Timov leaned against a boulder, tightening the straps of his sandal. Duru watched wind ripple across the grass range. Neither of them wanted to look at Hamr.
"Sure, it's going to be scary," Hamr said. "But we can't stay here. The days are getting shorter, the wind sharper. Winter's coming, don't you realize? Winter. We need the Thundertree. So now we've got to show them that they need us."
"The herds will be coming south soon," Timov spoke, plucking at his sandal. "We can take a big animal when it comes down the trails."
Hamr blew a sigh of exasperation, threw the dead rabbits to the ground, and turned away. These children thought as children think, he reminded himself and walked to where his two spears stood in the ground, crossing each other. What did they know of destiny? Their lives pivoted about fear and hunger. They would stay here so long as they perceived no danger. Anger seethed in him at the thought that the Thundertree laughed at them.
He put a hand on the spear tip from his childhood, and the weapon gave him back an instant of strength. With calm regard, he faced his companions again. "All right," he said, quietly, "you can stay here. I will go into the Forest with Blind Side and get our offering. If the Thundertree accept it, I will come for you."

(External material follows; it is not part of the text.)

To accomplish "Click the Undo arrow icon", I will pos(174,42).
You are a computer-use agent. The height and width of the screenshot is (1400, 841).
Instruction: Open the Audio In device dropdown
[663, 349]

"No," Duru said, looking to her brother. "We must stay together."
Timov passed his sister a weary frown. He wanted to wait and knew she would be going with or without him. "We'll go."
"Not. with that spirit. I need your help, not your reluctance."

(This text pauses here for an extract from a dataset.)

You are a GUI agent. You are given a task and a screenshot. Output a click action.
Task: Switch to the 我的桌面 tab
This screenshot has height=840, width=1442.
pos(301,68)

"Then stay here," Duru urged. "Winter is coming and with it the herds, as Timov says. Let the Thundertree laugh at us. At least, they know we are not to be feared. In time, we will earn their respect and our place among them."
"Maybe they'll come out to us," Timov offered.

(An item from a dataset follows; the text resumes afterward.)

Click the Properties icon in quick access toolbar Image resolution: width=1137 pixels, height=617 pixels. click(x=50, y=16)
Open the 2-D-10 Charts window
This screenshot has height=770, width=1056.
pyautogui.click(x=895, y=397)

"I'm going," Hamr said and went for his spears.
Duru picked up her satchel and the two rabbits and looked to her brother. Unhappy, he pushed away from the rock he leaned against and pulled his spear from where it stood. She smiled at him and held up the rabbits. "At least we'll eat well tonight."
"Yeah, if we're not eaten first."
Hamr led Blind Side of Life by his rope and did not look back. He knew they were following. Their unwillingness made him feel more responsible for them, and he approached the forest warily.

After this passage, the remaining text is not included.